Natürlich. Ich zeichne sie täglich auf und schaue sie regelmässig zeitversetzt nach.
Was gefällt Ihnen an der Sendung?
Das Format bildet die Vielfalt unserer Kulturszene ab, gibt einen Überblick über die Unterhaltungswelt und bringt Farbe ins Programm.
Waren Sie vom Entscheid, das Format im Sommer einzustellen, überrascht?
Ja und nein. Die erste Ankündigung, dass «G&G» eine Sommerpause einlegen muss, hat mich stutzig gemacht. Trotzdem überrascht mich, dass sie ausgerechnet im Jubiläumsjahr und kurz nach der eigenen Award-Show abgesetzt wird.
Können Sie sich erklären, weshalb gerade bei dieser Sendung gespart wird?
Das Format hat sich thematisch immer zwischen den Abteilungen bewegt, weshalb es im SRF-Universum nie einen leichten Stand hatte. Es war nie möglich, intern eine Lobby aufbauen.
Was genau meinen Sie damit?
Im Leutschenbach gibt es vier grosse Bereiche: Information, Unterhaltung, Kultur und Sport. Schliesslich wurde «G&G» der Information angehängt, hat dort aber den Anschluss nie richtig gefunden.
Begründet wird der Entschluss mit Einsparungen von zwei Millionen Franken …
Lächerlich! Wir sprechen von einem Team mit rund 20 Personen, Studiokosten, Produktion und weiteren Schnittstellen. Eine tägliche, qualitativ hochwertige Sendung für diesen kleinen Batzen zu streichen, steht in keinem Verhältnis. Dieses Geld hätte man anderweitig ohne Absetzung einsparen können. Gleichzeitig frage ich mich, wie dramatisch die Finanzsituation sein muss.

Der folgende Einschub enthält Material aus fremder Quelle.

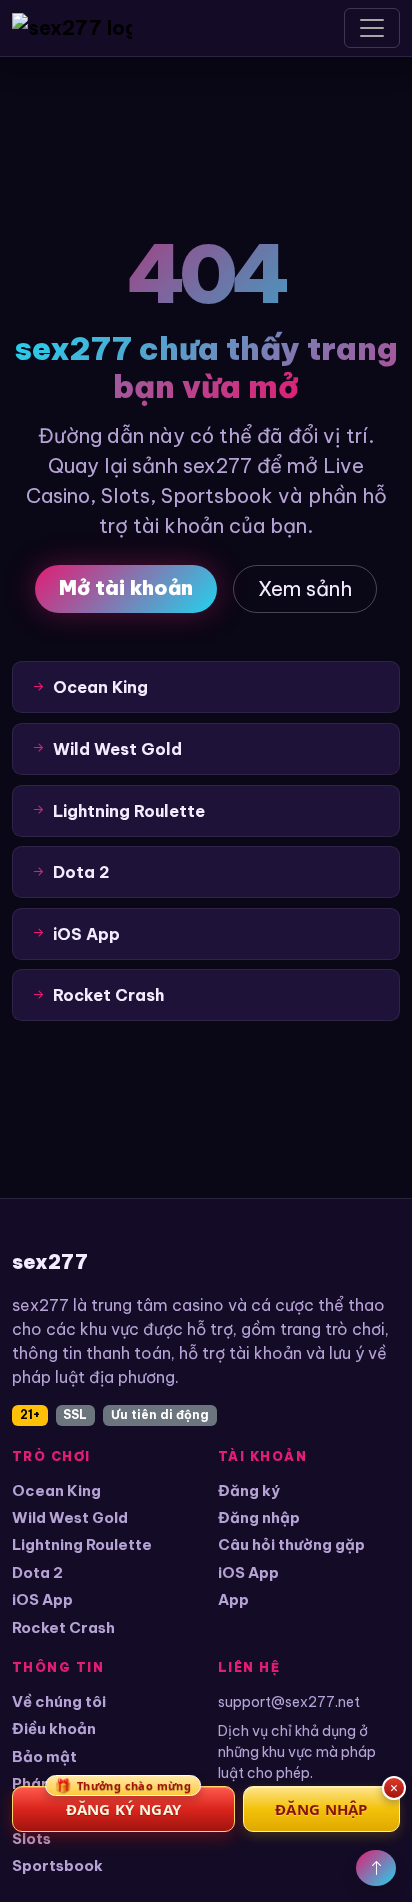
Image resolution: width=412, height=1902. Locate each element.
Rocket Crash (63, 1627)
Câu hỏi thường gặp (291, 1544)
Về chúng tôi (59, 1701)
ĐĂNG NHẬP (321, 1809)
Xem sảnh (305, 588)
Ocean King (56, 1490)
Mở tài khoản (126, 587)
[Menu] (372, 28)
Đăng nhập (259, 1517)
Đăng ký (249, 1490)
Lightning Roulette (82, 1544)
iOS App (42, 1599)
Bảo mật (44, 1756)
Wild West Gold (70, 1517)
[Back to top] (376, 1868)
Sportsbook (57, 1865)
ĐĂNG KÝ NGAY (123, 1802)
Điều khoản (54, 1728)
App (233, 1599)
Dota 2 (37, 1572)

Wo sehen Sie das grösste Sparpotenzial?
Aus dem Stegreif kann ich das nicht sagen, dafür bin ich zu lange weg von den Büchern. Dem SRF fehlt aber ein ausgewiesener Finanzexperte. Der hätte eine weniger schmerzhafte Lösung gefunden.
Über 300 Samstagabendkisten und rund 800 weitere Unterhaltungssendungen hat der Luzerner in seiner Karriere produziert.

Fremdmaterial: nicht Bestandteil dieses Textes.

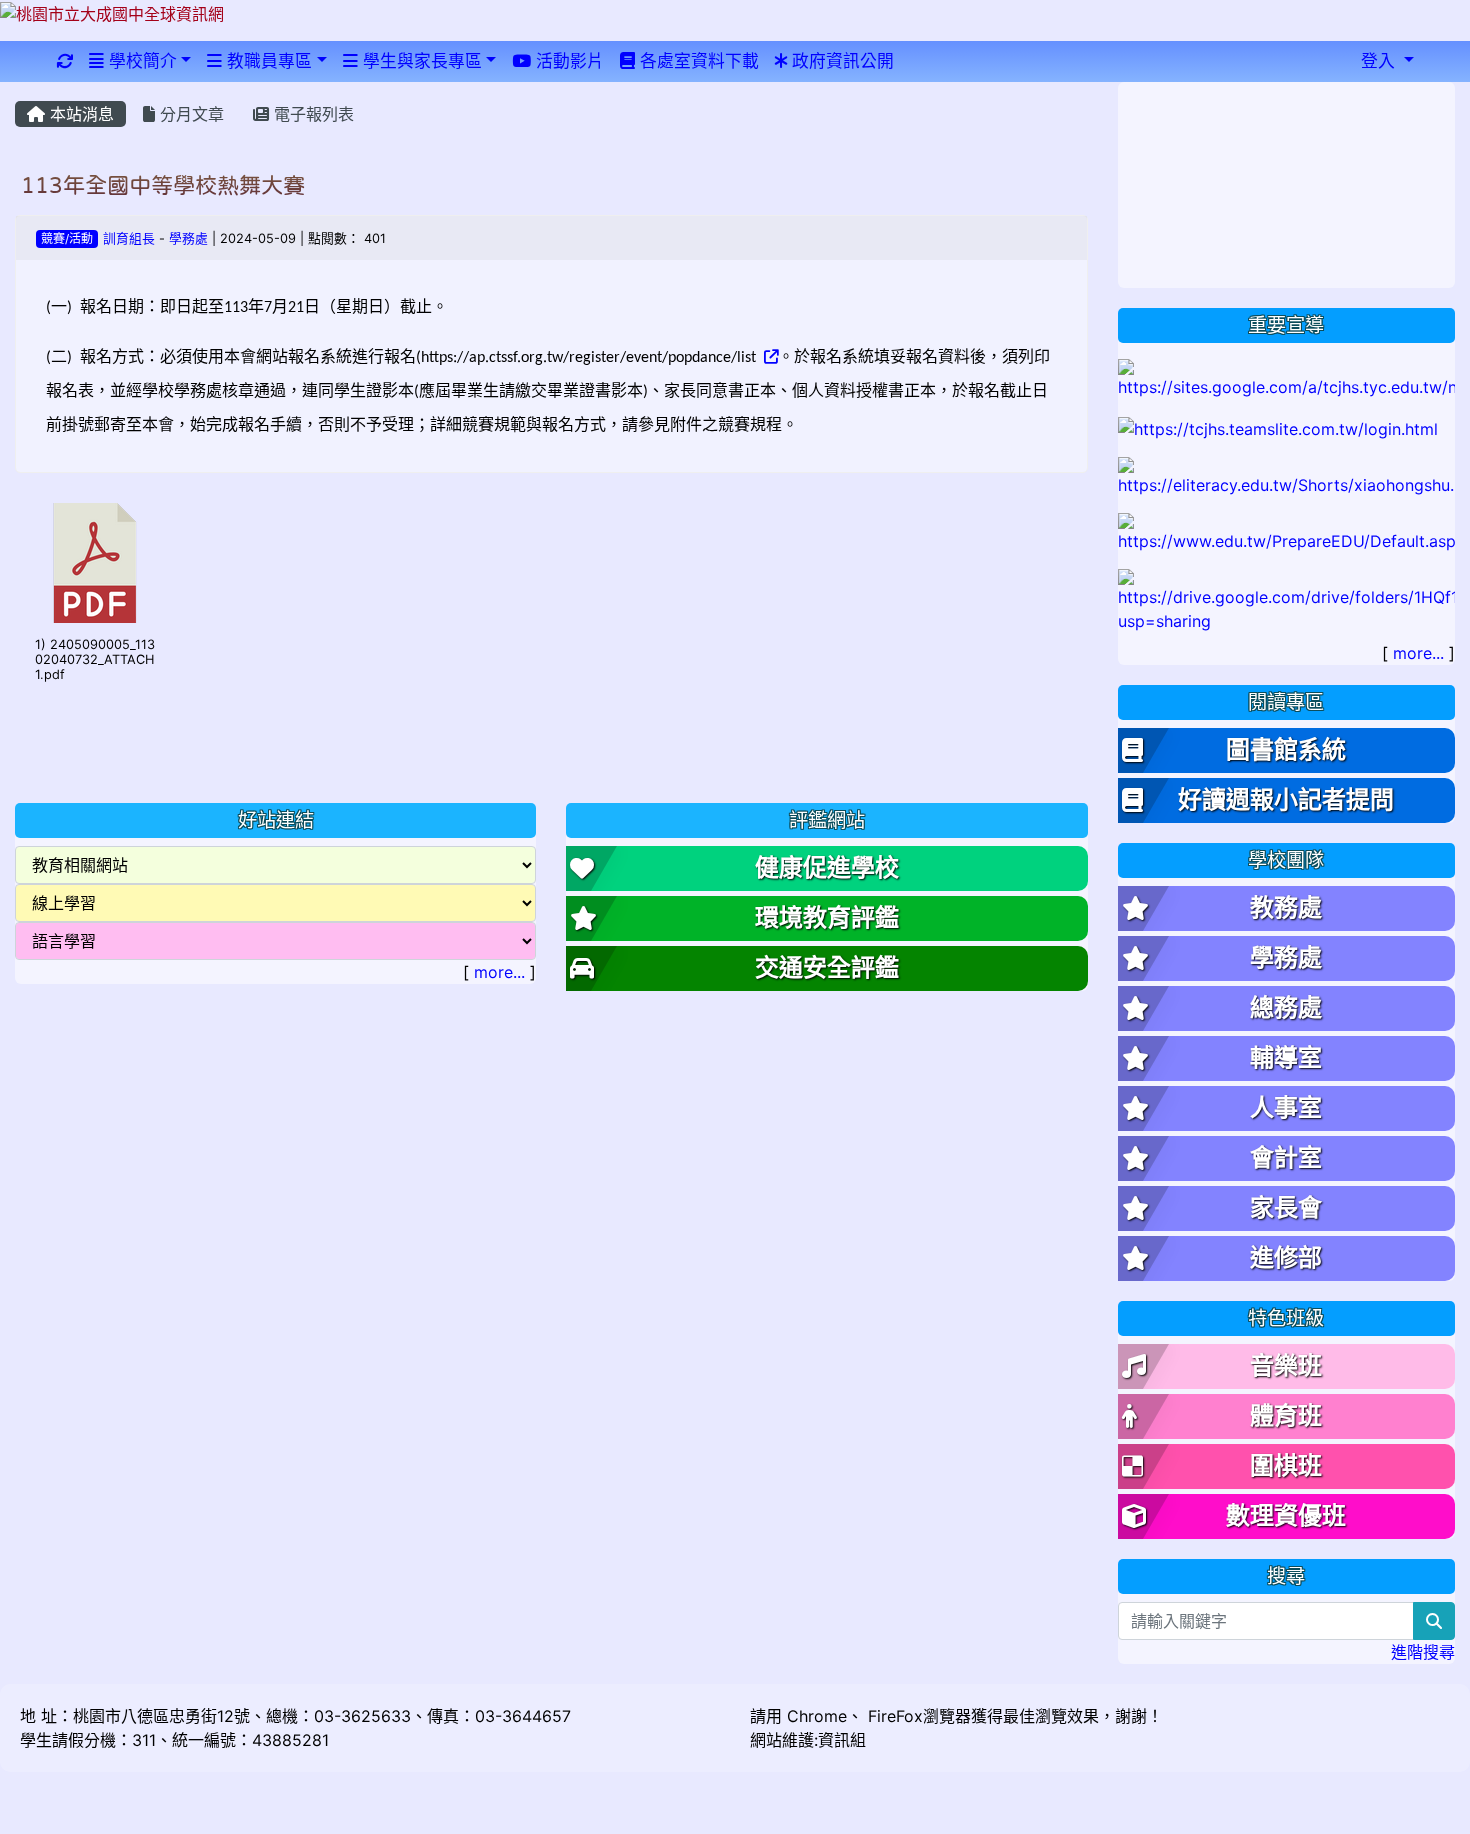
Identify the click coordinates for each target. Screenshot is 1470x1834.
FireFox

Marco BilicVom Praktikant schaffte es der Luzerner im Jahr 2000 in die Geschäftsleitung des SRF. «Teleboy», «Benissimo» und «Verstehen Sie Spass?» sind nur einige Formate, die der Fernsehprofi in seiner Karriere entwickelt und produziert hat. Der heute 82-Jährige gibt Wissen als Gastdozent an den Unis in Zürich und Freiburg weiter. Der Grossvater eines Buben lebt mit seiner Frau in Zürich.
Zu Ihrer Zeit wurde «Glanz & Gloria» als Promi-Magazin lanciert. Mit der Wandlung zum Gesellschaftsmagazin sind die Zuschauer- zahlen eingebrochen. War das ein Fehler?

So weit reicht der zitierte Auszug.